In some embodiments, at 914, control circuitry, running the media application, may return the third video. For example, the control circuitry, running the media application, may generate and display the third video within the list of the second subset of videos for selection (e.g., 106-112 of FIG. 1) per step 822 of FIG. 8. In another example, the control circuitry, running the media application, may generate and display the composite split-screen video with the first and third video.

In some embodiments, at 916, control circuitry, running the media application, may return the second video. For example, the control circuitry, running the media application, may generate and display the second video within the list of the second subset of videos for selection (e.g., 106-112 of FIG. 1) per step 822 of FIG. 8. In another example, the control circuitry, running the media application, may generate and display the composite split-screen video with the first and second video.

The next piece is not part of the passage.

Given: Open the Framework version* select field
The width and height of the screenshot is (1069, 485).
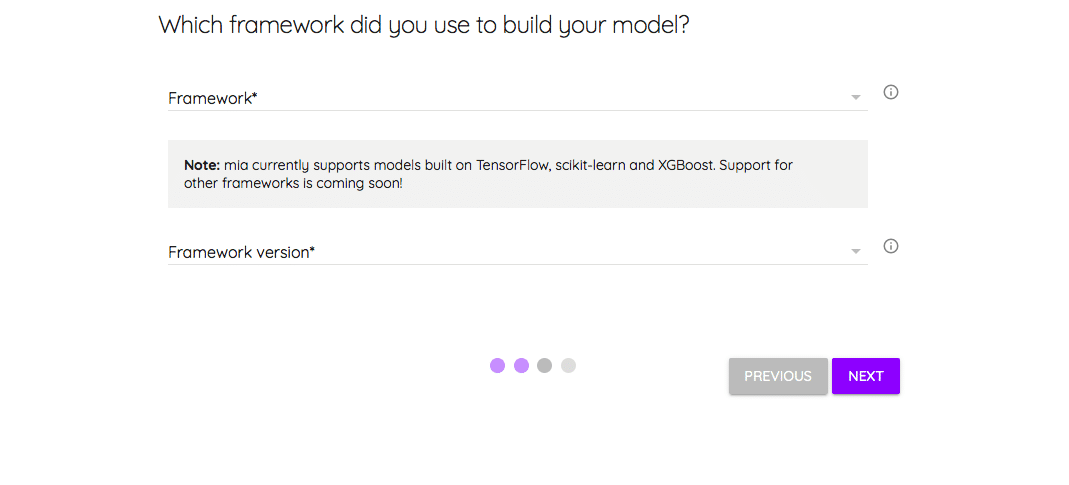Looking at the screenshot, I should click(517, 252).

FIG. 10 depicts a schematic illustration of polygonal split-screen video generation, in accordance with some embodiments of the disclosure. In some embodiments, the media platform may generate more than one split-screen boundary. For example, the media platform may cluster skeletal joints (e.g., A-Y of person 702 in FIG. 7) based on their motion vector and location within the frame of reference (e.g., camera perspective, coordinate system, etc.) of the video. The media platform may, based on the clustered skeletal joints, generate polygonal split-screen boundaries of the video. For example, the media platform may generate a split-screen video 1030 from video 1010 and video 1020. In this example, the head 1002 and lower body 1004 of video 1010 and the torso 1006 of video 1020 have been selected to generate the split-screen composite video 1030. The polygonal split-screen boundaries may be visualized by the various dotted lines surrounding clustered joints of head 1002, lower body 1004, and torso 1006. In a non-limiting example, polygonal split-screen boundaries based on clustered joints may include boundaries that encompass a head, arms, hands, legs, torso, upper body, lower body, dextral (right side) body, sinistral (left side) body, or any combination of clustered skeletal joints thereof. All symmetric body parts in the aforementioned non-limiting example may have polygonal split-screen boundaries including only the dextral body part, only the sinistral body part or both dextral and sinistral body parts. In some embodiments, the media platform may also detect the boundaries of the figure's form, and the polygonal split-screen boundaries may closely outline a figure (or figures). For example, the system may be able to remove the background of either or both videos for a more seamless composite video.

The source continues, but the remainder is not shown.